## EXTRAIT
═══
Ernesto De Martino, La fin du monde, EHESS

Ernesto De Martino, en 1956

L’heure d’une lecture de cette œuvre est-elle venue ? S’il est trop tôt pour le dire, on peut néanmoins tenter d’en discerner certains signes avant-coureurs. Dans ce déchiffrement, l’édition en France de ce qui constitue le dernier chantier de l’anthropologue italien va grandement nous aider. En 1977, paraissait chez Einaudi l’ouvrage posthume, édité par des proches, La fin du monde. Il en va de cet ouvrage comme des Passages de Benjamin. Le laboratoire a été déserté par la mort de l’auteur et les disciples cherchent à reconstituer le puzzle abandonné. Le matériau est très riche, mais les années ont passé depuis la mort de l’auteur en 1965, et les épigones eux-mêmes ont suivi leurs chemins propres. Si bien que le livre testament, point de confluence de la pensée de De Martino, se trouve, dans sa version originale, édité à travers un prisme déformant. L’enjeu de l’édition française, qui constitue désormais celle de référence (la chose est suffisamment rare pour être soulignée), était de restituer au projet, autant que faire se peut, sa signature démartinienne, grâce à un énorme travail dans les archives conservées et numérisées par l’Association internationale De Martino, dont le président, Marcello Massenzio, est un des maîtres d’œuvre de la publication française aux côtés de Giordana Charuty.
═══
## À FAIRE
**A)** Répondez à ces questions d'après l'extrait sur La fin du monde de De Martino :
(i) En quelle année l'ouvrage posthume a-t-il paru chez Einaudi ?
(ii) En quelle année l'auteur est-il mort ?
(iii) Qui préside l'Association internationale De Martino ?
**B)** Poursuivez l'extrait sur La fin du monde de De Martino après sa dernière phrase.
Les lignes ci-dessous ne jouent aucun rôle ici.

## DONNÉES FOURNIES
═══
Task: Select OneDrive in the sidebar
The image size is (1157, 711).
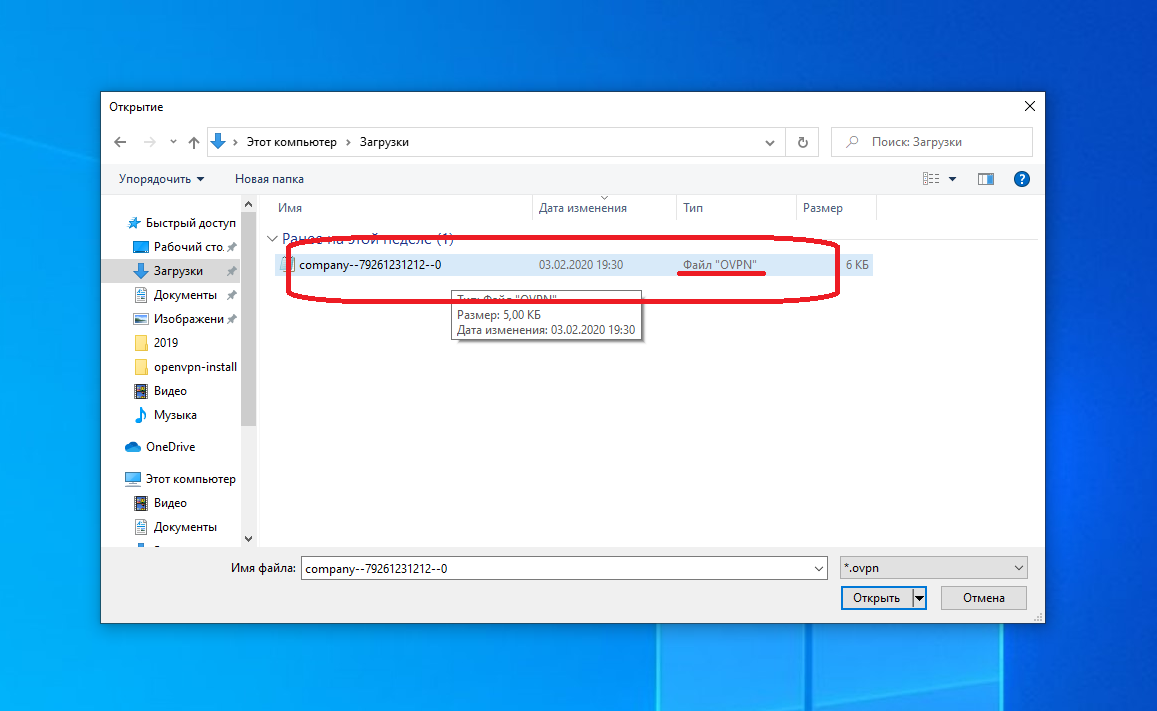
═══
## RÉPONSES
**A)**
(i) En 1977.
(ii) En 1965.
(iii) Marcello Massenzio.

**B)**
Avec cette dernière grande enquête d’Ernesto De Martino sur les apocalypses, de quoi s’agit-il ? Ni plus ni moins que de la question du monde, de notre capacité à encore « faire monde », comme dirait Hannah Arendt, monde commun, vivable, partagé. Nous sommes à la fin des années 1950, au début des années 1960 ; le nucléaire, la connaissance d’Auschwitz, depuis 1945, ont institué une nouvelle « situation » (Anders), la guerre froide laisse planer la menace (crise de Cuba), le monde se dit qu’il peut finir (le « ça va finir » de Fin de partie). Ce ne sont pas quelques individus qui sont pris de transes, des sectes, des nouveaux présidents Schreber ou des existentialistes hantés par le néant, nous sommes tous dans une situation eschatologique sans eschatologie : autrement dit, dans une fin du monde qui n’éclatera pas en une rédemption universelle, une libération définitive, une manifestation de la vérité, jusqu’ici cachée, de ce monde, mais dans une fin qui est un terme, sans même d’ailleurs plus personne pour la nommer.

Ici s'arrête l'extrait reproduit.